U.S. troops, journalists and contractors returning from Iraq are among those who have been caught with forbidden souvenirs -- mostly paintings and small seals and cylinders that can be carved exquisitely and hidden easily.

 NEW YORK -- Roughly half of the 15,000 items looted from the National Museum of Iraq in 2003 have been recovered, said its director, who thanked American officials for assistance in restoring the building.
    Archaeologist and museum director Donny George said law-enforcement and customs officials in the United States had intercepted at least 1,000 artifacts stolen from the museum in the chaotic days after the fall of Baghdad.
    Another 3,000 or so artifacts have been found and secured in Jordan, Syria, Italy and other nations, said the museum director, an Iraqi-born Christian. However, he said, the governments of Iran and Turkey -- both neighbors with porous land borders -- have failed to respond to legal and diplomatic inquiries.
    Many stolen Iraqi artifacts or their counterfeits still are advertised on EBay and change hands through channels known to collectors. U.S. law-enforcement and customs agencies say they are on the lookout for antiquities but cannot provide current information on interceptions or prosecutions.

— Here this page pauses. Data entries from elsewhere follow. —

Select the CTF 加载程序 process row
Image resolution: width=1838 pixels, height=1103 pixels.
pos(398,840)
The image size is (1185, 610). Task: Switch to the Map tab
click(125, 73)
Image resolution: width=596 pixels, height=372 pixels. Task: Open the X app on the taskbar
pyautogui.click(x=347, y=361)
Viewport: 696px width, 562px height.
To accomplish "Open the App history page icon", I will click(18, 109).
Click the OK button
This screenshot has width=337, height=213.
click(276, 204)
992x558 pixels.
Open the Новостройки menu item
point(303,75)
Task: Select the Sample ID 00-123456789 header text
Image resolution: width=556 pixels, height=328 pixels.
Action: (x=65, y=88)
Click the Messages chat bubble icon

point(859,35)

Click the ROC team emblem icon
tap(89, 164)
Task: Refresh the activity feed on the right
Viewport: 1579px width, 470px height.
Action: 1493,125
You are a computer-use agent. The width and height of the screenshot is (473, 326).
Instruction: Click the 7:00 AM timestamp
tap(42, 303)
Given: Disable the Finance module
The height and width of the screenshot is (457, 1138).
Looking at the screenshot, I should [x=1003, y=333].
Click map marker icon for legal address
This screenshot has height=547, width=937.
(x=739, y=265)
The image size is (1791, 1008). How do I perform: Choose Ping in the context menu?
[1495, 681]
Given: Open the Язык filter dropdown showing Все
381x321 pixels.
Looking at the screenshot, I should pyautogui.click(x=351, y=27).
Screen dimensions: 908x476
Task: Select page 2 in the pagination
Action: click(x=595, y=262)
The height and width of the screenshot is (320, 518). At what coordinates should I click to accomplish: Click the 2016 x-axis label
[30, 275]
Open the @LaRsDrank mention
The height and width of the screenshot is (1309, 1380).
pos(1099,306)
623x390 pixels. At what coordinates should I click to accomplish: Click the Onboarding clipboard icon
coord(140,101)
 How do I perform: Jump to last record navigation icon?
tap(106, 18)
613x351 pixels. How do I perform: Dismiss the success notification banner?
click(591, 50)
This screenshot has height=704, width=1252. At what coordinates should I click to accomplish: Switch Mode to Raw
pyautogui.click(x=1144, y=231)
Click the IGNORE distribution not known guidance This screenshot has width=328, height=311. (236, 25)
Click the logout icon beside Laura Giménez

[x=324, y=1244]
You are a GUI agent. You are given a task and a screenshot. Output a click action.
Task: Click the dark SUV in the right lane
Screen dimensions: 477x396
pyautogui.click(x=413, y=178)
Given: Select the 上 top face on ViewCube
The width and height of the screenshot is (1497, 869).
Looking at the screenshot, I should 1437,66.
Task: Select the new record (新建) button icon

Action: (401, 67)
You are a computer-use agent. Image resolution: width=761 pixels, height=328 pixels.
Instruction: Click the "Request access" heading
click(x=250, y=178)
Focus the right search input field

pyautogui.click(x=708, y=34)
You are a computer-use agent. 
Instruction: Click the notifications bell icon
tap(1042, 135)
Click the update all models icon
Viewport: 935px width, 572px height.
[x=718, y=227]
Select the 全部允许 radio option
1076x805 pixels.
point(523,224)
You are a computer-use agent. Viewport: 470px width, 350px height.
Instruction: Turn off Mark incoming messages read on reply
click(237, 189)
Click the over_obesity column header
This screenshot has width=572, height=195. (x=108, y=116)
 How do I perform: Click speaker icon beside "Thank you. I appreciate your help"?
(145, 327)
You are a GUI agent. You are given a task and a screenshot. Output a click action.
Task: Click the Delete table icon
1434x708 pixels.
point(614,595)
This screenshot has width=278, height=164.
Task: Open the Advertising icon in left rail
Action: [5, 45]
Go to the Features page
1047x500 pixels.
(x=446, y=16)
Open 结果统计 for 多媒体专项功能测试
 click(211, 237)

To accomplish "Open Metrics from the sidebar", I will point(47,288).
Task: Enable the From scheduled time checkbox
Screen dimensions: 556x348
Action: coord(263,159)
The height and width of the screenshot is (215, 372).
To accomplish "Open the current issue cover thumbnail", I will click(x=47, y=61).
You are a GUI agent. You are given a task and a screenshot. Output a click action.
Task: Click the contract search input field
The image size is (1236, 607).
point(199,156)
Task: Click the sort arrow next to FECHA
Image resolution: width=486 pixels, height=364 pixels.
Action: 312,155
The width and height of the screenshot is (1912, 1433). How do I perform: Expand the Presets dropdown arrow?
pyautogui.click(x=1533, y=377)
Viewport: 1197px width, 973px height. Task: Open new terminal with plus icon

    U.S. troops, journalists and contractors returning from Iraq are among those who have been caught with forbidden souvenirs -- mostly paintings and small seals and cylinders that can be carved exquisitely and hidden easily.
    "We are grateful to our friends and dear brothers" for intercepting the artifacts, Mr. George said Tuesday evening during a slide presentation to the National Arts Club in New York.
    Much of Baghdad was plunged into chaos after U.S. troops captured the capital on April 9, 2003. As Iraqi troops fled, looters and professional thieves quickly overran the museum, which was left unguarded.
    Mr. George -- like many Iraqis and much of the American press -- blamed U.S. military planners at the time for ignoring the history and culture of the country they had come to liberate.
    But the museum director was much more conciliatory at the National Arts Club, where he told a well-heeled audience that he was "satisfied" with the level of financial and technical support to rebuild the shattered museum.
    Asked whether the Pentagon had offered an apology for failing to guard the museum, Mr. George said U.S. assistance allowed his staff to rebuild the museum's offices and galleries, install new security systems and create computer networks where there had been none.
    "I will take that as an apology," he said.
    Mr. George, the director of research for the State Board of Antiquities under Saddam Hussein, was installed as director of the National Museum of Iraq by the U.S.-run Coalition Provisional Authority that governed the country from early 2003 until last summer.
    He remained in that post under the interim government and has been retained by the transitional government of Prime Minister Ibrahim al-Jaafari. He also has the support of the international antiquities specialists.
    "He's a real professional, one of the archaeologists in the Middle East," said McGuire Gibson, a professor of Mesopotamian archaeology at the University of Chicago's Oriental Institute who visited Iraq's museum and archaeological sites in 2003 for the United Nations Educational, Scientific and Cultural Organization and the National Geographic Society.
    Mr. George said much of the thievery was done by insiders, but told The Washington Times this week that Iraqi and museum authorities have made little effort to find the culprits.
    "I am asking [U.S. investigators] to tell me who they have caught," he said with a shrug.
    The museum is trying to establish a database of the looted artifacts, in part to make them more difficult to sell. The FBI, Interpol and many museums also have put up images of the missing artifacts.
    In the meantime, Mr. George said, he has asked governments to document and hold on to what they intercept until Iraq is more stable.
    Thousands of missing pieces are presumed to be inside Iraq, where a corps of mostly untrained volunteers has been scouring markets in search of the missing antiquities.
    The museum also has been fortified with tall concrete walls and welded gates that enclose the galleries, but Mr. George said it is not safe to reopen the doors to visitors.